Just double-checking that I've got this right. I'd like to expedite my LRGB acquisition, interleaving the subs for each channel more to ensure that, on a given night, I wind up with roughly equivalent integration time on each. So the strategy is:
Autofocus Luminance. Note the position. Repeat for R, G, and B.
From the Filter drop-down, check "autofocus" for Luminance. For the other three channels, uncheck "autofocus" enter the difference between L and each other channel as "offset".
Start my acquisition session with Luminance, and thus autofocus.
When the filter switches, the offset should be applied to get it pretty close to perfect focus.
I figure that if the L is spot-on, I don't have to be OCD about RGB, since the eye picks up detail mostly in luminance. Without pausing to autofocus R, G, and B, it costs me very little imaging time to switch filters, and so I can afford to do so much more often. If I run, say, 25 L and 5 each RGB, I'm autofocusing every 20 minutes with my customary 30-second exposures for star color, so when the clouds roll in I'll have a balanced set of data. (Or is it better to set them all to "offset" with L=0, focus initially with L, and just tell Ekos to refocus every N minutes?)

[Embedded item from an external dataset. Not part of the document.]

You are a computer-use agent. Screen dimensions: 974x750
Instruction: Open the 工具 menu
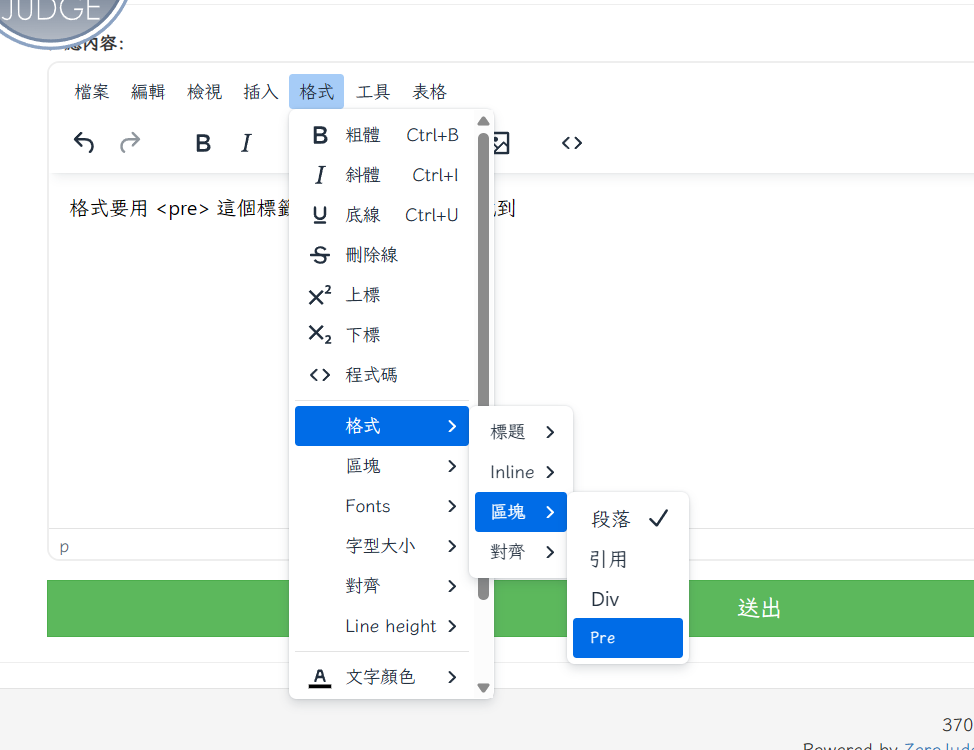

This would be especially helpful for mosaics; since slewing and solving is so quick on the Pi 4, I might even extend the technique to cycle repeatedly around the whole mosaic FOV instead of doing one bit at a time and dealing with the subsequent background normalization and other problems between panels.
You should perform 3 focus routines and record the average of the three sessions. Do this for all four filters.
I also suggest you do not do three Lums back to back, and then three reds etc, but instead do all four filters (L,R,G,, record their values, and then do that again x 2. This will help ensure any changes in temp during this process don't skew the values from the first thee Lums are not too far off from the last set of blue filter focus values.